▶ Esercizi:
**A)** Rispondi alle seguenti domande sul brano su IA e fotografia.
(i) Chi ha realizzato il progetto "Dreams of New York"?
(ii) In quale anno è stata inventata la tipologia di Machine Learning chiamata GANs?
(iii) Che cosa significa l'acronimo GANs?
**B)** Trascrivi fedelmente dal brano su IA e fotografia la parte che si apre con le parole contenenti "Di conseguenza hanno" e si chiude con "solo nel 2014.".
**C)** Trasforma in un elenco puntato il paragrafo del brano su IA e fotografia che comincia con "Facciamo un esempio pratico", conservandone i fatti principali.

▶ Brano proposto:
● ● ● ● ● ● ●

Abbiamo già parlato, nell’articolo di qualche settimana fa, di come la tecnologia stia modificando in profondità il settore discografico. Nelle conclusioni avevamo sottolineato la non pericolosità del fenomeno, a patto che l’applicazione dell’Intelligenza Artificiale fosse realizzata con la responsabilità degli attori in causa. Questo discorso si può tradurre anche per il rapporto fra IA e fotografia.
Con alcune necessarie differenze
Due sono i casi, agli opposti per qualità estetica ed etica, che nascono come risultato della relazione fra IA e fotografia : il progetto “Dreams of New York” e lo sviluppo, nel mondo del Machine Learning, della tecnica GANs.
Il primo è un progetto artistico realizzato da Tanner Woodbury e Nikolos Killian, due designer americani. Questi, vagando per le strade di New York attraverso l’incedere lento di Google Street View, hanno notato stupiti la bellezza di certi scorci cittadini.
Di conseguenza hanno deciso, qualche tempo dopo, di realizzare un progetto fotografico che, riprendendo e trasformando in bianco e nero quegli scatti “amatoriali”, ha visto la realizzazione di una mostra e la creazione di un artbook andato rapidamente sold-out.
Lo strumento tecnologico, quindi, diventa fotografo d’arte involontario. Centrale poi, per la buona riuscita del progetto, è stato il ruolo della legislazione americana sul diritto d’autore; se è una macchina a scattare la foto, allora la proprietà intellettuale è di tutti.
Il caso del GANs, invece, è tutta un’altra storia.
L’acronimo sta per Generative Adversarial Networks e indica una tipologia di Machine Learning inventata solo nel 2014.
Il suo funzionamento è molto semplice; vengono addestrate due reti neurali, una generativa e una discriminativa avversaria. La prima ha il compito di prendere un dato e modificarlo.
La seconda analizza il risultato creato dalla gemella per controllare se rientra nei parametri di veridicità che il programmatore ha imposto.
Facciamo un esempio pratico: il GANs deve analizzare un database con i volti di migliaia di persone. La rete neurale generativa ha il compito di creare, dal database, l’immagine di un volto assolutamente nuovo, mentre la rete neurale avversaria deve scoprire se l’immagine creata dalla compagna sia reale o no. Ogni immagine è una battaglia fra le due reti; una vince e l’altra perde. Il sistema, ovviamente, impara dall’esito dell’operazione e si perfeziona.
Dopo pochi anni di sperimentazione, oggi esistono GANs che sono in grado di “immaginare” e realizzare volti talmente credibili da essere irriconoscibili sia alla rete avversaria che all’occhio umano.
La conseguenza di ciò, come per i Deep Fake, è il rischio che tali strumenti possano finire nelle mani sbagliate, e magari danneggiare, attraverso la creazione di persone inesistenti, la comunità. Il diritto d’autore, inoltre, permette a tutti di utilizzare le immagini dei GANs per i propri fini, proprio per il fatto che sono le macchine a crearle, non gli uomini.

● ● ● ● ● ● ●

▶ Dati mostrati:

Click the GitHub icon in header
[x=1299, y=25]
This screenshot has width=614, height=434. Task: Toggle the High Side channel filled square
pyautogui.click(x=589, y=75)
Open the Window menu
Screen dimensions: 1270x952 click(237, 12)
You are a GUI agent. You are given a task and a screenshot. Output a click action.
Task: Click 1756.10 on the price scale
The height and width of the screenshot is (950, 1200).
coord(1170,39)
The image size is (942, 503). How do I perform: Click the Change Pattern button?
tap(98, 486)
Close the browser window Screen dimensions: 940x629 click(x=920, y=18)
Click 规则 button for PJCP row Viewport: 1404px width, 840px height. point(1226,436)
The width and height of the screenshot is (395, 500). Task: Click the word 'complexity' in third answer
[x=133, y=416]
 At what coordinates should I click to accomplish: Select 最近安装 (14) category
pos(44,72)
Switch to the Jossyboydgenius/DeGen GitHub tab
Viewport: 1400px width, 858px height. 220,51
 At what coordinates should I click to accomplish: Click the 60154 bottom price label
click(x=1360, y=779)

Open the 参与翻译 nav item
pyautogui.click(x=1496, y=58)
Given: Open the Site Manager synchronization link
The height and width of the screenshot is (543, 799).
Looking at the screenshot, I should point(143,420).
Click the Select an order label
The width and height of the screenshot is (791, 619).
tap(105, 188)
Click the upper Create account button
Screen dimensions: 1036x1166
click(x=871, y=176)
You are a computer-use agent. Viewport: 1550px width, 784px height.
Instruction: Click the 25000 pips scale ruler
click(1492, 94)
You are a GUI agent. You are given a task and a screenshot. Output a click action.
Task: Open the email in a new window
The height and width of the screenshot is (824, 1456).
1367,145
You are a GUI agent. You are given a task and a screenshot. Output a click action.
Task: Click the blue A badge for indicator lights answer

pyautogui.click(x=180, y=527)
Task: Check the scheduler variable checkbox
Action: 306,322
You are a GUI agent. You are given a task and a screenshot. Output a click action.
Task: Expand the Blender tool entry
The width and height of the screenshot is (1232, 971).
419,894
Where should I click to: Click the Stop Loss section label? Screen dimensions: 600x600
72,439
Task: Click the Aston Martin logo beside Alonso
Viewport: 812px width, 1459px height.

● ● ● ● ● ● ●

▶ Soluzioni degli esercizi:
**A)**
(i) Tanner Woodbury e Nikolos Killian, due designer americani.
(ii) Nel 2014.
(iii) Generative Adversarial Networks.

**B)**
Di conseguenza hanno deciso, qualche tempo dopo, di realizzare un progetto fotografico che, riprendendo e trasformando in bianco e nero quegli scatti “amatoriali”, ha visto la realizzazione di una mostra e la creazione di un artbook andato rapidamente sold-out.
Lo strumento tecnologico, quindi, diventa fotografo d’arte involontario. Centrale poi, per la buona riuscita del progetto, è stato il ruolo della legislazione americana sul diritto d’autore; se è una macchina a scattare la foto, allora la proprietà intellettuale è di tutti.
Il caso del GANs, invece, è tutta un’altra storia.
L’acronimo sta per Generative Adversarial Networks e indica una tipologia di Machine Learning inventata solo nel 2014.

**C)**
- Il GANs deve analizzare un database con i volti di migliaia di persone.
- La rete neurale generativa crea dal database l'immagine di un volto assolutamente nuovo.
- La rete neurale avversaria deve scoprire se l'immagine creata è reale o no.
- Ogni immagine è una battaglia fra le due reti: una vince e l'altra perde.
- Il sistema impara dall'esito dell'operazione e si perfeziona.